4. Demonstrate Leadership in Medicine
There are many ways to demonstrate leadership in the medical field. Leadership is especially important to have as a future doctor, because doctors are constantly put into positions where they have be the leader in their patient’s healthcare delivery. One of the best ways to demonstrate leadership in the medical field is to create your own public health or global health initiative.
For example, let’s say you are volunteering at a hospital and you notice that homeless patients are coming into the hospital due to infections. They are getting infections because they do not have bandages to cover up small cuts, and those small cuts turn into serious infections. So your public health project might be to distribute first aid kits to the homeless populations in your local area, and spread awareness about how the lack of basic first aid access will actually result on a big cost to the healthcare system further down the down.
When you champion these sorts of initiatives, you are telling medical school admissions committees that you not only care about people, but you are actually going out there and doing something about it.

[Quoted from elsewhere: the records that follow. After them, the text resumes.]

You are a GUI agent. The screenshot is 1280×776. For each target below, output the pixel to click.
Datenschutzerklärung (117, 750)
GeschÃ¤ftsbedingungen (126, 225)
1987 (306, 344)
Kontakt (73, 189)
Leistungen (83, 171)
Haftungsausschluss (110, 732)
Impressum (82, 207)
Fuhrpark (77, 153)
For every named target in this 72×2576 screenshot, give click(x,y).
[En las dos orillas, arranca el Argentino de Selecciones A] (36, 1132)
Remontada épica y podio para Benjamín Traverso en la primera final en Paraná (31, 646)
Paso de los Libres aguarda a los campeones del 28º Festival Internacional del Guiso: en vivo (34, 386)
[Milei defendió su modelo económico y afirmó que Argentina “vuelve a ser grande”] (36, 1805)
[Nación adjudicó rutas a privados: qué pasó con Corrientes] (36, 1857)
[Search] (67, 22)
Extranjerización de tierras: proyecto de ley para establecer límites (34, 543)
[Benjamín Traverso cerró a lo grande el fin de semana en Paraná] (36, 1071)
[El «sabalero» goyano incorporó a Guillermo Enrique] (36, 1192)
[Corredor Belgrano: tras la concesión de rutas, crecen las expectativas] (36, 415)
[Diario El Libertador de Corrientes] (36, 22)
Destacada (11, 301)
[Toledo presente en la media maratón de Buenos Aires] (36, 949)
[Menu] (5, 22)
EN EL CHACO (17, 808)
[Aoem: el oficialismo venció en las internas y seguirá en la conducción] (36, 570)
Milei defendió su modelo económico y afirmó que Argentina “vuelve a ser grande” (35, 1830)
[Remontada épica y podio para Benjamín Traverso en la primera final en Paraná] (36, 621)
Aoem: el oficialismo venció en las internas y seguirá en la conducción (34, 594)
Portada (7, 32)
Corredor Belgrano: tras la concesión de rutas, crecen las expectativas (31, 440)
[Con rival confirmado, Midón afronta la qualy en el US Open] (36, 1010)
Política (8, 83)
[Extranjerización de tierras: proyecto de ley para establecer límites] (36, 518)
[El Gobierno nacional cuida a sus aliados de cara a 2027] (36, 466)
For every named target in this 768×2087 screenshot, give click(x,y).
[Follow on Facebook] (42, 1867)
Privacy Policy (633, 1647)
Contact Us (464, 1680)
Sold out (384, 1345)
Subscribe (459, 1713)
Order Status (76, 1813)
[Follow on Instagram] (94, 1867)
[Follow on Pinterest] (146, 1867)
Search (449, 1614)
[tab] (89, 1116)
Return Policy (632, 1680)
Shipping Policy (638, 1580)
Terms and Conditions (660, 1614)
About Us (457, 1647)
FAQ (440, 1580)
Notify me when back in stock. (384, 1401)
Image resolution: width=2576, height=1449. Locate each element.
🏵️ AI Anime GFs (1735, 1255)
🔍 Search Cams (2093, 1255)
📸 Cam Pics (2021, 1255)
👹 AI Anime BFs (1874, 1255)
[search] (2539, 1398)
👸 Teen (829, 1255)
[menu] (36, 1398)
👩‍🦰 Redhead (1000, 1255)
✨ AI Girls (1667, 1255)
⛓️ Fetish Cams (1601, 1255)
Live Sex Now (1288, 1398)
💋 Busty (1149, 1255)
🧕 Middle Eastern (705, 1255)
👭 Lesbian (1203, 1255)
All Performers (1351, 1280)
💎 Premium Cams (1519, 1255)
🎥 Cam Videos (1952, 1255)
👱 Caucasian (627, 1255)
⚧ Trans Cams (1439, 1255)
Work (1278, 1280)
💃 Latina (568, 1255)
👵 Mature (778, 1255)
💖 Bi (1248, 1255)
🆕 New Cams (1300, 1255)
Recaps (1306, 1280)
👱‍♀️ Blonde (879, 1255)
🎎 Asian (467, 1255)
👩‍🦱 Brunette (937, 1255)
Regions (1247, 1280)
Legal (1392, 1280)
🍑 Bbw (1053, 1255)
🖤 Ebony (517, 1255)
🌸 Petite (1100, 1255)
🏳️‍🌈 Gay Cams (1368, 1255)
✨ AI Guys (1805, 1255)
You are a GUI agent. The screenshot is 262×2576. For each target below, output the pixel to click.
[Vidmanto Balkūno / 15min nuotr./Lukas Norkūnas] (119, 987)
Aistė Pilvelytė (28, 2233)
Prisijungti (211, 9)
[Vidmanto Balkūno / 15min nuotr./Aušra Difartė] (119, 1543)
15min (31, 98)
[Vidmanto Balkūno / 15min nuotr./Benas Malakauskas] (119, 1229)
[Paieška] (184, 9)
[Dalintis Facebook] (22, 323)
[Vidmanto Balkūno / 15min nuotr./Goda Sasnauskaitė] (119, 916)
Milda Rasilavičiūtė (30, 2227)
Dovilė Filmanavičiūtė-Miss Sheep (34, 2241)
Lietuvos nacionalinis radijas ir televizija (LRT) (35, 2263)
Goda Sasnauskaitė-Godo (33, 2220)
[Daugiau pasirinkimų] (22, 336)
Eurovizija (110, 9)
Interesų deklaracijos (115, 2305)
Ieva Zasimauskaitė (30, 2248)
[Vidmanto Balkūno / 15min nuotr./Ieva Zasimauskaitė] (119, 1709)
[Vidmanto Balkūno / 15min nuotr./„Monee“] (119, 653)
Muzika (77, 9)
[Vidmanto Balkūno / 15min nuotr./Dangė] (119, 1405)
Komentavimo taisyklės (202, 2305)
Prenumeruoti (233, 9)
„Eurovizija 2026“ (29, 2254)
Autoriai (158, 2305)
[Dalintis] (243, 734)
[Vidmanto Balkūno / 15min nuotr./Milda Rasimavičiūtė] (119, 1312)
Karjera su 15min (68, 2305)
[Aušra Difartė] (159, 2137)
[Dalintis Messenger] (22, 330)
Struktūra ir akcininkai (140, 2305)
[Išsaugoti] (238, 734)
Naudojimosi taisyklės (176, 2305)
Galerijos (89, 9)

You care enough that you are creating a solution when a solution does not presently exist. That is something most high school students simply do not do, and something that can truly help you stand out. Medical school admissions committees will love to read your essays regarding your unique healthcare initiative, and it will definitely be a topic of conversation during your BS/MD interview.
Overall, these experiences comprise the four core activities that are nearly essential to have in any solid BS/MD program application. Be sure to keep this in mind if you eventually decide (or have already decided) that practicing medicine is your future career path!